A general criticism I could make on these two databases is that their schema (the tables & columns layout, as well as the eventual relations), and the code of the data “harvesters” is the only way to understand the real meaning of these data. There’s not so much semantics. Sometimes for known reasons, because, as explained by the UDD developers, there’s actually much incoherence in some of the Debian tools already, and it still it happens to deliver 😉

I’m thinking of a way to produce similar databases of facts (results of queries on these) with Semantic Web standards, to try and convey some bits of commonly agreed semantics, hence fostering interoperability of these databases, and maybe allow comparison of facts relating to different projects. Edit: actually, this idea has been in the air for a year, as readers of a provious post may remember. See in particular the paper by James Howison presented last year at WOPDASD 2008.

It happens that Mandriva, as a followup of the Nepomuk project is indeed trying to setup such a database (called SWIM at the moment. Edit: it has been renamed to MEPHISTO. See my other post on it.) with the use of RDF ontologies, to store facts and annotations about its distribution (more details here). In the HELIOS project, we’ll certainly try and investigate the use of such techniques to try and manipulate such data, like bugs for instance.

I’m thinking about providing an access to UDD with the use of a SWIM-like service, so maybe we can imagine things like more linking of facts about packages, people, bugs and such between Mandriva and Debian, for instance.

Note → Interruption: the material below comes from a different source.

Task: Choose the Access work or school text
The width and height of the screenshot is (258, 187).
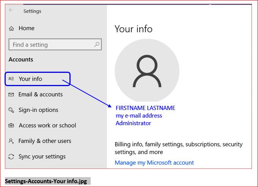Action: pyautogui.click(x=47, y=126)
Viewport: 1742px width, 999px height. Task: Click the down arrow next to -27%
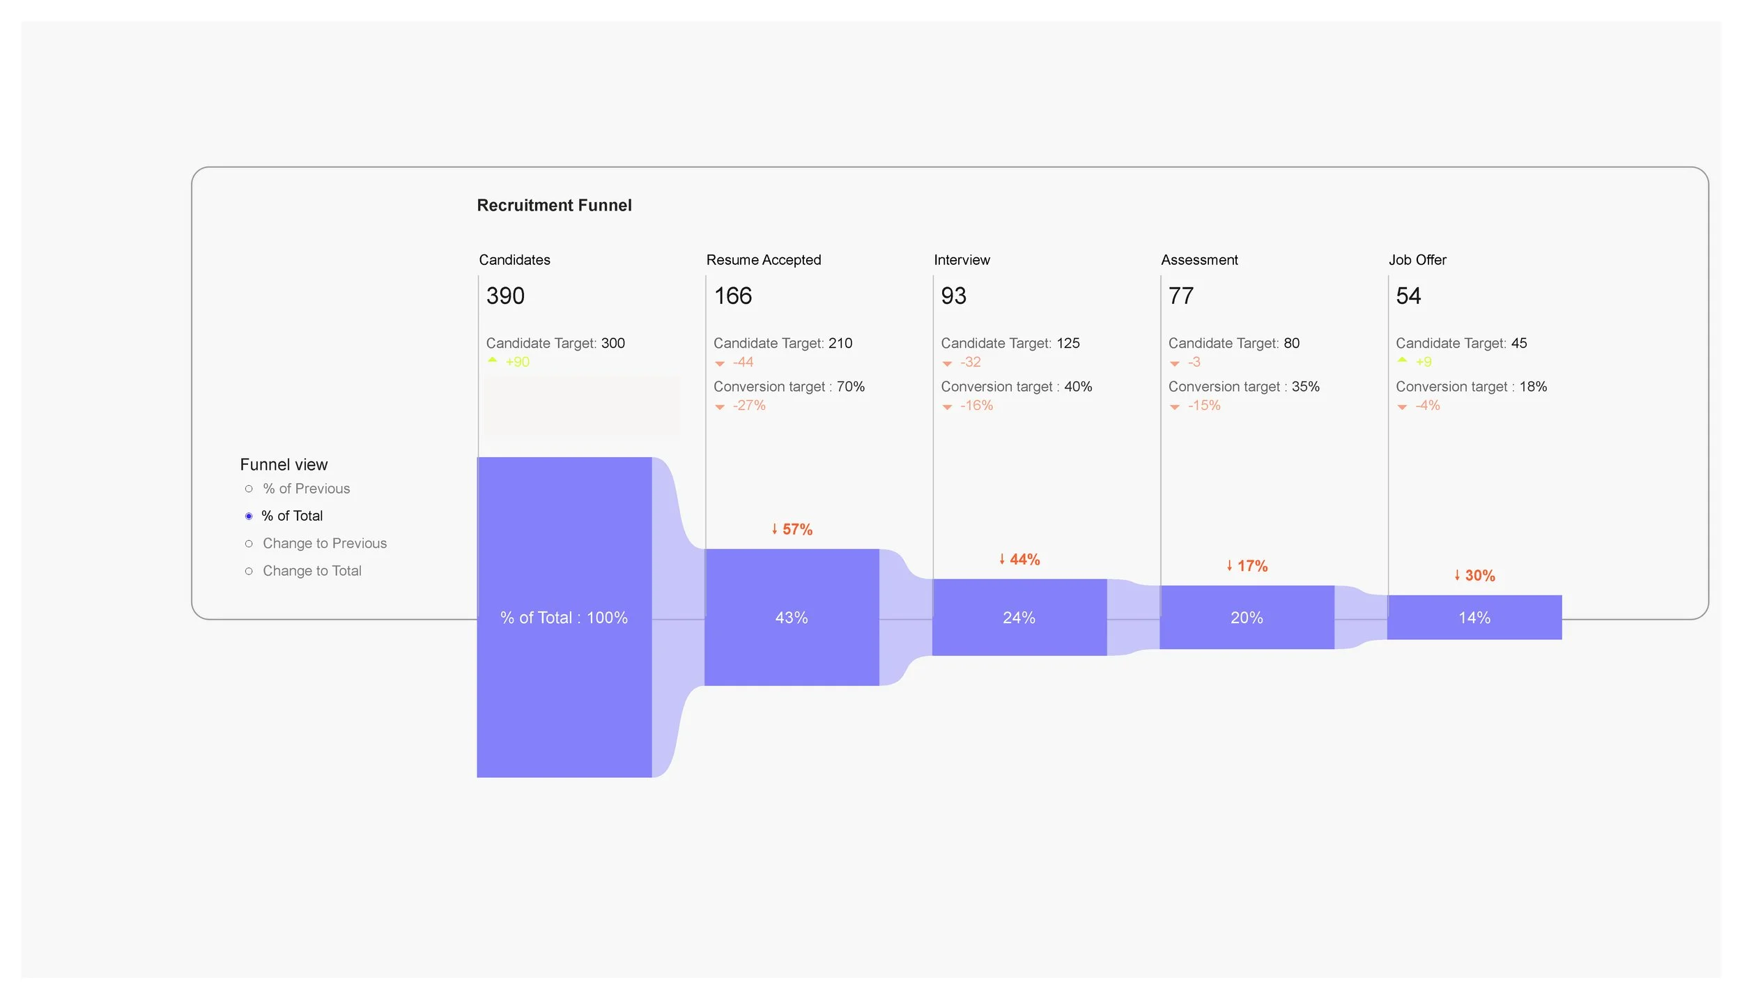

Note that at the FOSDEM there were also interesting presentations relating to these kinds of semantic techniques, both relating to outcomes of the Nepomuk project : one about the integration of KDE 4.2 in Debian, where tools like Soprano were mentioned, and another about Tracker in Gnome (which I haven’t attended) about the same kind of techno on the Gnome side.

The future seems semantic, somehow… and we have then a lot of work ahead of us. More to come.